Watching Late Night with the Devil Again After AI Images

Marcus Hale·27 maj 2026·
3 min

Watching "Late Night with the Devil" again after the AI image controversy feels different but maybe not how you'd expect. The filmmakers didn't use AI for the whole movie. They used it for three brief transition images. That's it. The real story is about where AI showed up and why audiences reacted so strongly to something so small (honestly, it's kind of fascinating).

What actually happened with the AI images

The filmmakers experimented with AI for three still images that appear as brief "We'll be right back" style transition cards. These weren't scenes or performances. They were tiny interstitials between segments. After generating the images with AI, the filmmakers edited them further before the final cut. The AI use was limited and isolated, not woven throughout the film's core production.
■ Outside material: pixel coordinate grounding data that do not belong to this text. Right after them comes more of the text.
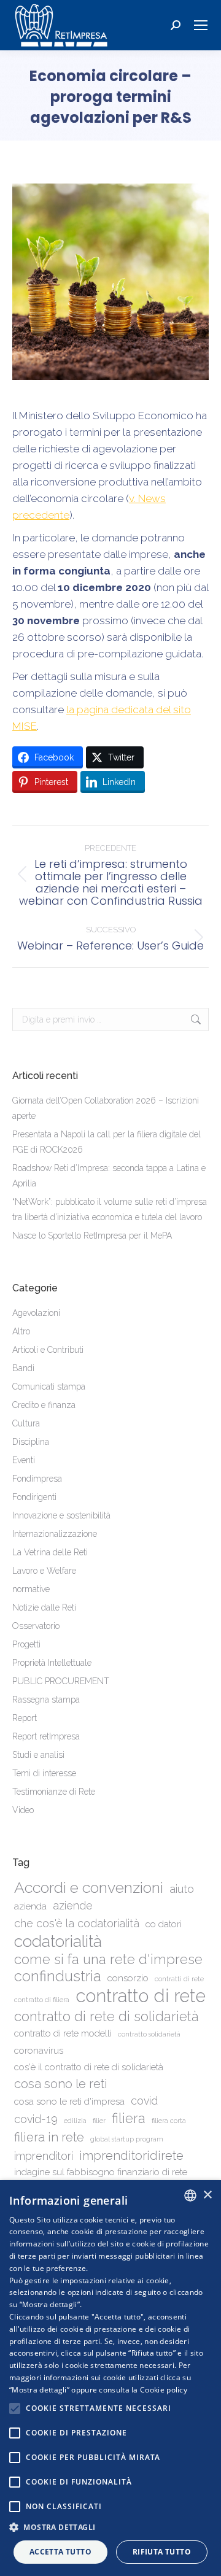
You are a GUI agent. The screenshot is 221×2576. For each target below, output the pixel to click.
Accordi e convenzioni (88, 1887)
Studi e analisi (38, 1755)
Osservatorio (36, 1626)
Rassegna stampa (46, 1699)
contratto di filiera (41, 1999)
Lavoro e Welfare (44, 1571)
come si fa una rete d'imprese (108, 1959)
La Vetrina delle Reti (50, 1552)
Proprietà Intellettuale (51, 1663)
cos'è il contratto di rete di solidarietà (88, 2067)
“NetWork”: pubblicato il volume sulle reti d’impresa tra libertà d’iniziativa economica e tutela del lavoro (109, 1209)
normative (31, 1589)
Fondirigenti (34, 1497)
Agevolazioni (36, 1313)
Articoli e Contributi (47, 1350)
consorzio (128, 1978)
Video (23, 1810)
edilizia (75, 2120)
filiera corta (169, 2120)
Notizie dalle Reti (44, 1607)
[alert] (110, 2378)
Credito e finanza (44, 1405)
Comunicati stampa (48, 1386)
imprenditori (43, 2155)
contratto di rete (141, 1995)
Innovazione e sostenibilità (61, 1515)
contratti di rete (179, 1978)
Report (24, 1718)
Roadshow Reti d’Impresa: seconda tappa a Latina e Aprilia (109, 1175)
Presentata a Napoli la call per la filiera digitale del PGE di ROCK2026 (106, 1142)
Pretty straightforward stuff, really.

Why a small detail became a big argument

The backlash emerged after wider release when viewers noticed the AI elements. The controversy hit harder because the film looks handcrafted and retro practical effects, period styling, real cinematography. Using AI in a movie that felt so deliberatly old-fashioned seemed out of place. Beyond the specific film, audiences reacted to a bigger issue: whether AI displaces artists and whether creators get proper credit. Other films like Secret Invasion have faced similar questions, making Late Night with the Devil part of a larger industry debate.

How to watch it differently now

Notice the transition cards when you rewatch. Pay attention to those specific moments. Then separate the main craft from the controversy. The acting, effects, sound design, and period texture remain unchanged. Ask yourself whether knowing about the AI actually changes how the story lands. Some viewers barely notice the difference. Others feel the knowledge interrupt their immersion (and that's valid). The answer depends on you.

  • Look closely at interstitials. The AI material appears in brief transition slides, not main scenes.
  • Evaluate the film's primary elements separately. Performance and production design stand on their own merits.
  • Be precise when discussing it. Avoid saying the whole film used AI. Three still images were the actual extent.
  • Frame it as a case study. The film shows how small-scale AI use can spark large conversations.

The filmmakers acknowledged the AI experiment and noted that the graphics and production design team did substantial work beyond it. Rewatching the film now means choosing whether a limited technical choice affects your experience of the story. That choice is entirely yours.